L'association Assador («source de vie») créée en 1992 et forte de 54 membres, développe des actions dans les deux axes majeurs :
- le développement du maraîchage par la fourniture aux jardins individuels d'équipements hydrauliques performants (pompes thermiques, puits cimentés, citernes, aqueducs) et la sécurité de la maintenance assurée par un magasin de pièces détachées, semences et outils;
- et l'appui à un élevage péri-urbain de petits ruminants (prêts pour achats d'animaux et action sanitaire) visant la génération de revenus, l'autoconsommation de lait, mais aussi la confection de compost.

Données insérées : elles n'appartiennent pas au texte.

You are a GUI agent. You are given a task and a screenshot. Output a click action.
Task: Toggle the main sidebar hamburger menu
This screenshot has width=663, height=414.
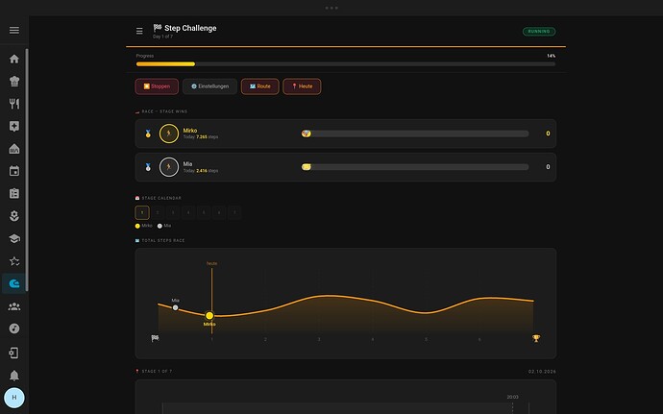(14, 30)
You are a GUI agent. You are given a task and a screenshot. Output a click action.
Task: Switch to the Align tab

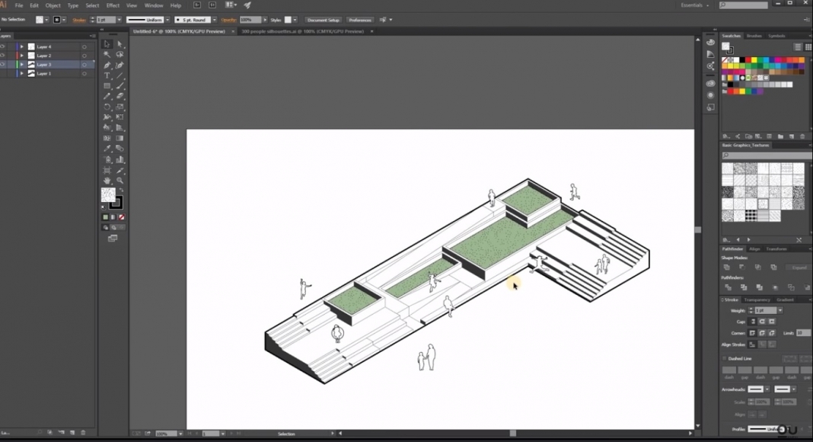[x=754, y=248]
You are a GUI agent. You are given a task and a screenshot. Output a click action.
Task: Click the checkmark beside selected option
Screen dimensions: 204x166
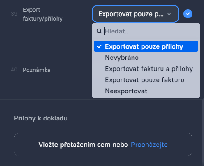point(99,46)
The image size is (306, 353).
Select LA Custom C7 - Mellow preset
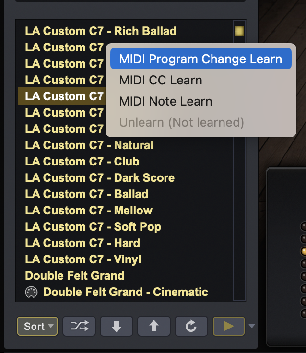[x=89, y=211]
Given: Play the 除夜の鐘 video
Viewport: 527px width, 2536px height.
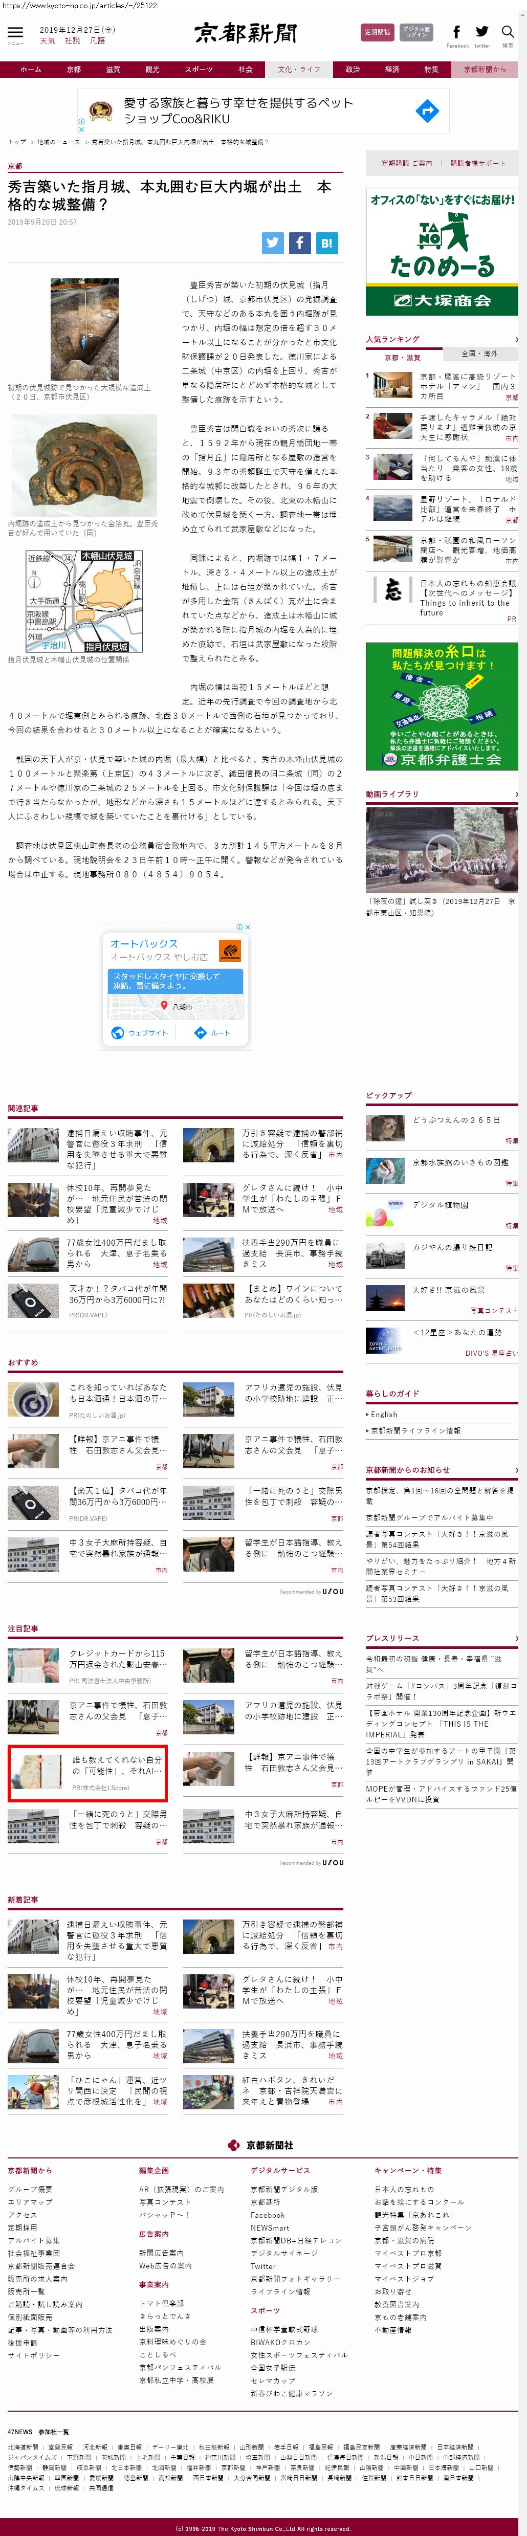Looking at the screenshot, I should [441, 851].
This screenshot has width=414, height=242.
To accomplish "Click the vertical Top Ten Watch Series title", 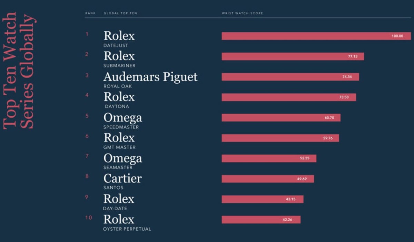I will [x=19, y=71].
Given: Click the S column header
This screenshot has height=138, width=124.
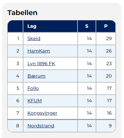Looking at the screenshot, I should point(87,26).
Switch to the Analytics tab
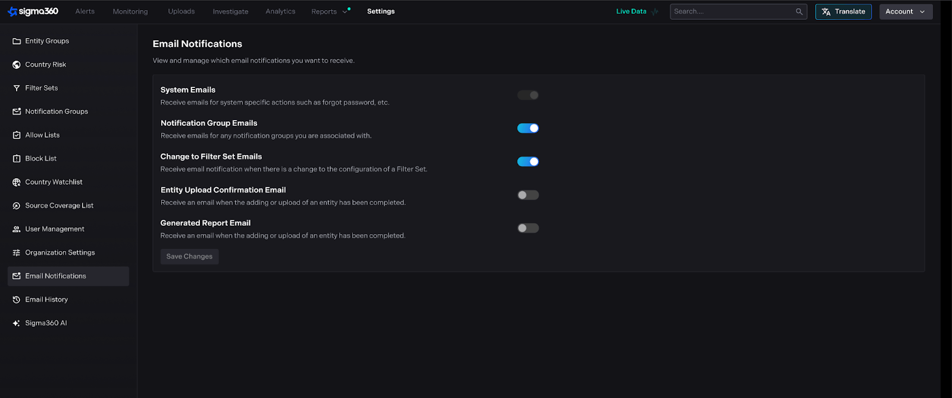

Les membres soulignent la réussite de la gestion de l'eau et ne craignent pas la surproduction. Grâce au séchage des aliments, ces derniers ne sont jamais perdus. En outre, la stabilisation des prix de l'oignon et de la tomate séchée a induit un nouveau mode de consommation.

On explique le secret de la réussite des beaux jardins par la modicité des dépenses afférentes aux chantiers d'aménagement et l'importance de la discipline instituée et consentie (avec cahier de présence et amendes pour les absences). «La régularité des réunions a été la force de survie (…) On parle très librement mais on maîtrise toujours nos colères».
Le modèle de coopératives manipulées par l'administration a servi de repoussoir. La gestion catastrophique des coopératives d'éleveurs par des sédentaires a bénéficié au succès d'Assador. La cohésion de l'association se résume à la proclamation de tout faire ensemble : vivre, réfléchir, contrôler.
On souligne aussi le souci constant d'améliorer le travail par la formation et les sessions thématiques organisées devront être poursuivies et diversifiées.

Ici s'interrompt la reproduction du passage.